3. The invention of claim 2 wherein said groove is concave in cross-section and is of sufficient width and depth to fully accommodate wire of the largest size to be wound on to the spool.
This invention relates to spools for carrying a substantial weight of wire, and more particularly to spools of the type having tapered or out-turned frustro-conical end flanges at the opposite ends of a generally cylindrical barrel.
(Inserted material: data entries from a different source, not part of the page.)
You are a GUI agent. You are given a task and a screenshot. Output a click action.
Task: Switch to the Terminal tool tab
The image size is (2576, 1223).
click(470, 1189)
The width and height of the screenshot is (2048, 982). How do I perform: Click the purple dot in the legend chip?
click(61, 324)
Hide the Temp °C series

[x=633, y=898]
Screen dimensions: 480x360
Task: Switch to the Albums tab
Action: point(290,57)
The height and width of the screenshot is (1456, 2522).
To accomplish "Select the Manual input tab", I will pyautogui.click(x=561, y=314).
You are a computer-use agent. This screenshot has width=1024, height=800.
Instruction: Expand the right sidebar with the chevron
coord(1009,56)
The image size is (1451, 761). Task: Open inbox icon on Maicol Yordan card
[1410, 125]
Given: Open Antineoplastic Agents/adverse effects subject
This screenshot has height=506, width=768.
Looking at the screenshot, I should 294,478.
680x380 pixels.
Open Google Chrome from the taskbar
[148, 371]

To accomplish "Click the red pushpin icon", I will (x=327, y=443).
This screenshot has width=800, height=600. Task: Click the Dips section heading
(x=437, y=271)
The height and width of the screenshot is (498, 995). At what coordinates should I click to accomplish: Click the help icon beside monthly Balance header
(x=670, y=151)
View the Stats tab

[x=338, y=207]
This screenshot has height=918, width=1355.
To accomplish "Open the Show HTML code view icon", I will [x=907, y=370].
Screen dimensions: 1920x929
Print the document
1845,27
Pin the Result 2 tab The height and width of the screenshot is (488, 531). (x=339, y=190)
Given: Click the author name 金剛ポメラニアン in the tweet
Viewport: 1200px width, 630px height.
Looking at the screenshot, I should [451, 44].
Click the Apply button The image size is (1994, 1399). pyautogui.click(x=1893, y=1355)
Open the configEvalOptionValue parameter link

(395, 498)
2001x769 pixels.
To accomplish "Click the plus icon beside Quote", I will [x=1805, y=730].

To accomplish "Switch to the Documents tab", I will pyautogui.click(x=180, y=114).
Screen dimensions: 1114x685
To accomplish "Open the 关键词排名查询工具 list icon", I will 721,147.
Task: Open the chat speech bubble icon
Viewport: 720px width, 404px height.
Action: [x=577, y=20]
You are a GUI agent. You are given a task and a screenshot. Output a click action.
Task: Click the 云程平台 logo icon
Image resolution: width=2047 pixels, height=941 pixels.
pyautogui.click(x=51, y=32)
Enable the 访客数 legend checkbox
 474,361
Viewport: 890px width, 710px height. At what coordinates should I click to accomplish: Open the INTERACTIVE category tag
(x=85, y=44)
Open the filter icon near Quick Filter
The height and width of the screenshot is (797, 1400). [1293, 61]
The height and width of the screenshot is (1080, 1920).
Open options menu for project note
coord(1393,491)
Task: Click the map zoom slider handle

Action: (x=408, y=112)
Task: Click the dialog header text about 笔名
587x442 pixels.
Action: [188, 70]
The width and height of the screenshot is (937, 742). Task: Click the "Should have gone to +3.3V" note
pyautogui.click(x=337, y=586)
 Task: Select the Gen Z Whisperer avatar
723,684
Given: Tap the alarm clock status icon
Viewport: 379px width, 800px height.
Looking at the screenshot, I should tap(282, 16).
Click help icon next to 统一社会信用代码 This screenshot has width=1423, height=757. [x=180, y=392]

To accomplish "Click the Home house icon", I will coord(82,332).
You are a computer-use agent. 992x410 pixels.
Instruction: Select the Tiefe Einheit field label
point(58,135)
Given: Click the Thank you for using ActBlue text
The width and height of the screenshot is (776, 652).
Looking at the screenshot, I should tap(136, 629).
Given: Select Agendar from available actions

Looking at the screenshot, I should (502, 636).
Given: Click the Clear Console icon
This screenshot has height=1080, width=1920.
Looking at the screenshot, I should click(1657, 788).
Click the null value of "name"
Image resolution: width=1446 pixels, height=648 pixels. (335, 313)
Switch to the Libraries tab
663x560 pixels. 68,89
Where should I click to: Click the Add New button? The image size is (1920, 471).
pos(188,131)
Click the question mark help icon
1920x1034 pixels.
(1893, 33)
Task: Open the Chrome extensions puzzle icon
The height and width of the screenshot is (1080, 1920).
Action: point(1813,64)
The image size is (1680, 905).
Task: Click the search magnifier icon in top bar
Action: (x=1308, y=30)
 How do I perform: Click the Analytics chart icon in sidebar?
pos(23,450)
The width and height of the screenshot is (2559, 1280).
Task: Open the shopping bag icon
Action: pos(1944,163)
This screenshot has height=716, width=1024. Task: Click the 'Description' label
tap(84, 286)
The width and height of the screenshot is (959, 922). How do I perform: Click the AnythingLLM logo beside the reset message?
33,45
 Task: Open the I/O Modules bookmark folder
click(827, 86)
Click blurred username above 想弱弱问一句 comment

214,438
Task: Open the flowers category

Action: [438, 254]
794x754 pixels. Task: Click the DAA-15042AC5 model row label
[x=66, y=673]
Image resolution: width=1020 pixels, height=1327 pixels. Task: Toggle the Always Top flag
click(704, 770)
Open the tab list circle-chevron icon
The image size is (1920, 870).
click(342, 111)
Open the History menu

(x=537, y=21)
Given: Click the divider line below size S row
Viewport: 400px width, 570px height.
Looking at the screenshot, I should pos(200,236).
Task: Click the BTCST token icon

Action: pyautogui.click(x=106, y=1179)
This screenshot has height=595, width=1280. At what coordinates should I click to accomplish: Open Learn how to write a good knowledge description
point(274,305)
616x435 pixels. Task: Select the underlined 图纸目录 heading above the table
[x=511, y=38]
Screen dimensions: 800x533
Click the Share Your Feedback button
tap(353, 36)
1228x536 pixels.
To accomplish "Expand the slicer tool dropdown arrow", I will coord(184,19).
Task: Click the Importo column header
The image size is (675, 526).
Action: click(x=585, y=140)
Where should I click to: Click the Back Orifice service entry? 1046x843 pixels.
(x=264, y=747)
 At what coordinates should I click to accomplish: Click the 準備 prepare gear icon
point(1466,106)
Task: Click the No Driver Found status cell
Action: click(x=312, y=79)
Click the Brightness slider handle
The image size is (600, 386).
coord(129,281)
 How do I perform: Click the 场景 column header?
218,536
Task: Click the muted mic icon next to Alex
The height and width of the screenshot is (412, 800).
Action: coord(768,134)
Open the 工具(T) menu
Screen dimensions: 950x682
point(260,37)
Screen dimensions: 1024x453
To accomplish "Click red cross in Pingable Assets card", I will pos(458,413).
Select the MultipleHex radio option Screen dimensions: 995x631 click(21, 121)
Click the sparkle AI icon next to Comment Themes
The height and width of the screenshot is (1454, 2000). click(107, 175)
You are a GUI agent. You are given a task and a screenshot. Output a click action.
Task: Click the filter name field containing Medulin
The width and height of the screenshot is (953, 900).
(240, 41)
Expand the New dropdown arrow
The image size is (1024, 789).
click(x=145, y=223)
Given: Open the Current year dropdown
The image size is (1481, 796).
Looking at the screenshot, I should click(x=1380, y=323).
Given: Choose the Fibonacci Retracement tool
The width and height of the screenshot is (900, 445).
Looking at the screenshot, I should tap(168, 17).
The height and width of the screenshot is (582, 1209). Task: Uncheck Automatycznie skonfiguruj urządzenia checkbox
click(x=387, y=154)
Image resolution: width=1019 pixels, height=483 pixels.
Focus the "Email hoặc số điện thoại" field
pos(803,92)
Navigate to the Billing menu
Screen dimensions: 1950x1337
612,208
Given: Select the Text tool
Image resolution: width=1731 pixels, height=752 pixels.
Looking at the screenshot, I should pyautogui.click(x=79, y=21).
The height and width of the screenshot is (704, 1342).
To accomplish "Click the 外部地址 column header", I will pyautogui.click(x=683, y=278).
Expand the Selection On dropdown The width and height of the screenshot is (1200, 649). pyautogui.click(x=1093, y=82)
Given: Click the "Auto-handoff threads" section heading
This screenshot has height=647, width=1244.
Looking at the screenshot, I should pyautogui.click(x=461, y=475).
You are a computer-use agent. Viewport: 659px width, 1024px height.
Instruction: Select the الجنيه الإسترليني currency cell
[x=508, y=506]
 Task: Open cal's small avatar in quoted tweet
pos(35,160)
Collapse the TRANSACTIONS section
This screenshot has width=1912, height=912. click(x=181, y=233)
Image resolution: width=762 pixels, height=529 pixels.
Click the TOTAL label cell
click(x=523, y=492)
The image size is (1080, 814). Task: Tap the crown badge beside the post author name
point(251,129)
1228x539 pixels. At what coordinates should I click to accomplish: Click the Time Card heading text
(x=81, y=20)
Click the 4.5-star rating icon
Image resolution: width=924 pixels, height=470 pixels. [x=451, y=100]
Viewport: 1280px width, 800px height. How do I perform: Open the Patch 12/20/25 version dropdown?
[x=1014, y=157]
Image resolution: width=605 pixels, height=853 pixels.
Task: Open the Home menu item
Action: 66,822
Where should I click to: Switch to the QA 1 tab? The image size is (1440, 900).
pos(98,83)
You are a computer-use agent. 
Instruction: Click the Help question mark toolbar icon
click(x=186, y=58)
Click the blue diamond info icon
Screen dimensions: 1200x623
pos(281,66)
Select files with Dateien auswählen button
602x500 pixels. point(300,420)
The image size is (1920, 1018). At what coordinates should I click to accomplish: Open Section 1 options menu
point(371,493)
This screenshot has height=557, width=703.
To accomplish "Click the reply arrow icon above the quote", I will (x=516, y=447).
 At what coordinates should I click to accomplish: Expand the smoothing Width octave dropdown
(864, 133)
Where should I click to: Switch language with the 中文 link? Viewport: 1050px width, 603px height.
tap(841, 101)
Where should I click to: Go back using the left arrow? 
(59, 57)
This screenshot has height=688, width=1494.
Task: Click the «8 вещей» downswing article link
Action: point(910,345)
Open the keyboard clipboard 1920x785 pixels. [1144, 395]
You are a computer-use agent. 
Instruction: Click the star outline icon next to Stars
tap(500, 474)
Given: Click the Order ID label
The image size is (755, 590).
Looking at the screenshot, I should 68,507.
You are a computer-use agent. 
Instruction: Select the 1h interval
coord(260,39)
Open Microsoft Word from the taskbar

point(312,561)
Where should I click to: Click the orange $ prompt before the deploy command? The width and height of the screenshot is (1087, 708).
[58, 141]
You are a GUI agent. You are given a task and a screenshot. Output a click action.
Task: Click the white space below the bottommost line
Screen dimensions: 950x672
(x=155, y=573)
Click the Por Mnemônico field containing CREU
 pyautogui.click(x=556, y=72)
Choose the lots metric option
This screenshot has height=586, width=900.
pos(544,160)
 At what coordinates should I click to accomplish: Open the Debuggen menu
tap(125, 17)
In the magnet wire industry, it is common practice to wind wire upon large spools having tapered end flanges. One type of spool used for holding large heavy quantities of wire is of a sheet metal construction similar to those disclosed in U.S. Pat. Nos. 3,176,932 and 4,140,289. It is also known to employ large spools of a molded plastic construction similar to that disclosed in U.S. Pat. No. 4,253,569. Wire is commonly dispensed from such spools to a winding device or other wire using equipment in a continuous operation which requires the attachment of wire in one spool to that in another spool. For this purpose, the wire is wound upon the spool in such a manner that a starting length of wire on the spool becomes accessible before the wire on the spool is entirely exhausted. This is usually accomplished by bringing the starting length out along the inside of an end flange from the spool barrel to an external point adjacent the outer periphery of the end flange. However, successive windings of wire wound upon the spool build up against the starting length at an angle. If the wire is of a soft material such as aluminum, the wire may be damaged at the crossover points. Abrasion and indentation of the starting length and end turns of the wire may be sufficiently severe as to make the wire unsuitable for further processing.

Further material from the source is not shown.